Edy Mulyadi: Perpol 10/2025 dan Gerilya Hukum Cendekiawan Kanebo
Di penghujung 2025, pemerintahan Prabowo Subianto menghadapi ujian yang tak main-main. Begitulah gambaran yang diungkapkan wartawan senior Edy Mulyadi dalam sebuah artikel tertanggal 22 Desember lalu. Ujian itu datang dari sebuah gerilya hukum yang sedang berlangsung, berusaha mengakomodasi Peraturan Kepolisian Nomor 10 Tahun 2025. Masalahnya, Perpol ini terang-terangan berbenturan dengan Putusan Mahkamah Konstitusi dan dua undang-undang sekaligus.
“Perpol ini membuka pintu bagi polisi aktif menduduki jabatan sipil di 17 kementerian dan lembaga,” kata Edy Mulyadi.
“Padahal putusan MK tegas melarangnya, kecuali setelah pensiun atau mundur. Sementara UU ASN Pasal 19 ayat (3) menegaskan jabatan sipil tak boleh dirangkap oleh personel keamanan aktif,” tambahnya.

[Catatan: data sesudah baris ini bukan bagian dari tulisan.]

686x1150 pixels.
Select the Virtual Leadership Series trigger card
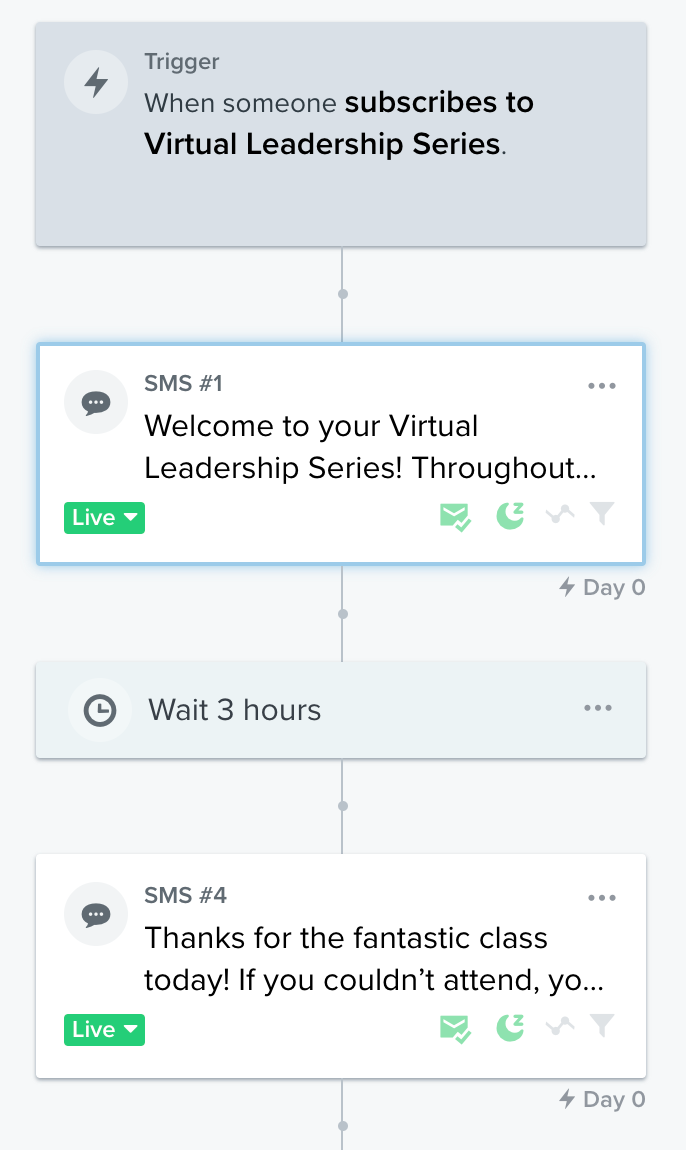point(341,134)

Alur logikanya seharusnya sederhana. Presiden Prabowo semestinya memerintahkan Kapolri Listyo Sigit untuk mencabut aturan yang dianggap ngawur itu. Namun yang terjadi justru sebaliknya. Bukannya mencabut, pemerintah malah menyiapkan Peraturan Pemerintah untuk mengakomodasi Perpol tersebut. Menko Hukum dan HAM, Yusril Ihza Mahendra, berdalih langkah ini diambil “untuk mengakhiri polemik”.

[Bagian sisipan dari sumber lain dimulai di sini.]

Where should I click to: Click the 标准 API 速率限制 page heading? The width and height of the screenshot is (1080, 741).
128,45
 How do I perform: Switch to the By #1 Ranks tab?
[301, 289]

Bagi Edy, penjelasan Yusril ini justru terlihat seperti manuver untuk melegitimasi pelanggaran. Sebuah upaya mengaburkan garis konstitusi demi konsolidasi kekuasaan. Yang lebih mencengangkan, di garis depan gerilya hukum ini berdiri tiga profesor hukum tata negara: Yusril sendiri, Moh. Mahfud MD, dan Jimly Asshiddiqie. Dua nama terakhir adalah Ketua dan Anggota Komisi Percepatan Reformasi Polri.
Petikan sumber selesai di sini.